FDA Adverse Event Injury Summary report: N

TUBING O2 50FT VNL TP W/CRUSH RES 15/CS

MDR report key: 5781355 · Received July 9, 2016

Report

Report Number
8030673-2016-00180
Event Type
Injury
Date Received
July 9, 2016
Date of Event
May 15, 2016
Report Date
June 10, 2016
Manufacturer
CAREFUSION/BD
Product Code
BYX
PMA / PMN Number
EXEMPT
Adverse Event
Yes
Product Problem
Yes
Report Source
Manufacturer report
Reporter Location
NJ, US
Reporter Occupation
PATIENT FAMILY MEMBER OR FRIEND

Narratives

Additional Manufacturer Narrative · 1

THIS REPORTABLE EVENT WAS SUBMITTED AS A MALFUNCTION. UPON FURTHER REVIEW CAREFUSION/ BD WILL BE REPORTING THIS INCIDENT AS AN ADVERSE EVENT REQUIRING INTERVENTION. THE PRODUCT CODE AND DEVICE CODE HAS BEEN CORRECTED. THE CUSTOMER PROVIDED THE FOLLOWING ADDITIONAL INFORMATION. "THE HOSE WAS PUT IN SERVICE THE EVENING BEFORE THE KINK WAS DISCOVERED". THE CUSTOMER CONFIRMED THAT THERE WAS AN ADEQUATE SERVICE LOOP. THE PATIENTS HEALTH HISTORY INCLUDES CPOD THIS IS WHY SHE REQUIRES OXYGEN AT NIGHT. HER AVERAGE PULSE OX IS IN THE LOW 90'S. THE KINK WAS DISCOVERED WHEN THE PATIENTS PULSE OX DROPPED TO 82%. ONCE THE TUBING WAS CHANGED OUT THE PATIENT DID RECOVER BACK TO BASELINE. (B)(4).

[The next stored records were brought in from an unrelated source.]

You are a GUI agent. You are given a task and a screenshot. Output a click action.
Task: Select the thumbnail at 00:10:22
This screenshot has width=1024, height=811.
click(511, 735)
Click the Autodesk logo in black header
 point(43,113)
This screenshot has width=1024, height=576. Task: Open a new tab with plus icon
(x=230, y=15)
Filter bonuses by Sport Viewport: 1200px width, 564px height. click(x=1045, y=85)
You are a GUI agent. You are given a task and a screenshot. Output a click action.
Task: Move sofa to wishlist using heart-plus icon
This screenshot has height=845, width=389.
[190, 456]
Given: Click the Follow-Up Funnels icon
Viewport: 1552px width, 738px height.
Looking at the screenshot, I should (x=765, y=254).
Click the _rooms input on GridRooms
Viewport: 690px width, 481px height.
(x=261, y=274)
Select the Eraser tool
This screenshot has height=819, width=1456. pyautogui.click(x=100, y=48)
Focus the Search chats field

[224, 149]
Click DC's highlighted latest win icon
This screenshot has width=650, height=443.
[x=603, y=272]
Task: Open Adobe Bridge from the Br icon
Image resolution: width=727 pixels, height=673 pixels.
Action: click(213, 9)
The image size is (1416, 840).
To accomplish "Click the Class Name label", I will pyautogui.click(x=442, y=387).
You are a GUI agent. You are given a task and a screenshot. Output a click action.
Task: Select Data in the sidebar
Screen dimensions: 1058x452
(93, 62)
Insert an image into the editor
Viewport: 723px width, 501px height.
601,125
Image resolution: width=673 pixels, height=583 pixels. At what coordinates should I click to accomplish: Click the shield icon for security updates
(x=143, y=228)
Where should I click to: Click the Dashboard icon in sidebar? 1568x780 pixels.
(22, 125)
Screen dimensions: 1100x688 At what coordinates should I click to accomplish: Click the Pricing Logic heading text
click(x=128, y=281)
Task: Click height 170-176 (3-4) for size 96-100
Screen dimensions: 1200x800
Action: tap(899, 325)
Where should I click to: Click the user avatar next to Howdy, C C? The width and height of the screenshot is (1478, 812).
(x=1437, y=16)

CAREFUSION/BD WAS UNABLE TO REVIEW THE DEVICE HISTORY RECORD; THE LOT NUMBER WAS NOT PROVIDED BY THE CUSTOMER. ONE SAMPLE WAS RECEIVED FOR EVALUATION, DURING VISUAL INSPECTION A MARK WAS OBSERVED ON THE TUBE, CONFIRMING THE KINK CONDITION. UPON REVIEW OF THE MANUFACTURING PROCEDURE CAREFUSION/BD FOUND THE CORRECT ASSEMBLY INSTRUCTION BETWEEN THE TUBE AND THE END CONNECTORS; HOWEVER THE KINKED CONDITION ON TUBE IS LIKELY RELATED TO THE WAY THE CODE IS COILED. THIS PROCESS IS NOT CLEARLY DEFINED THE MANUFACTURING PROCEDURE HAS BEEN UPDATED TO SPECIFY HOW TO COIL THE FINISHED GOOD FOR PACKAGING AND SHIPPING.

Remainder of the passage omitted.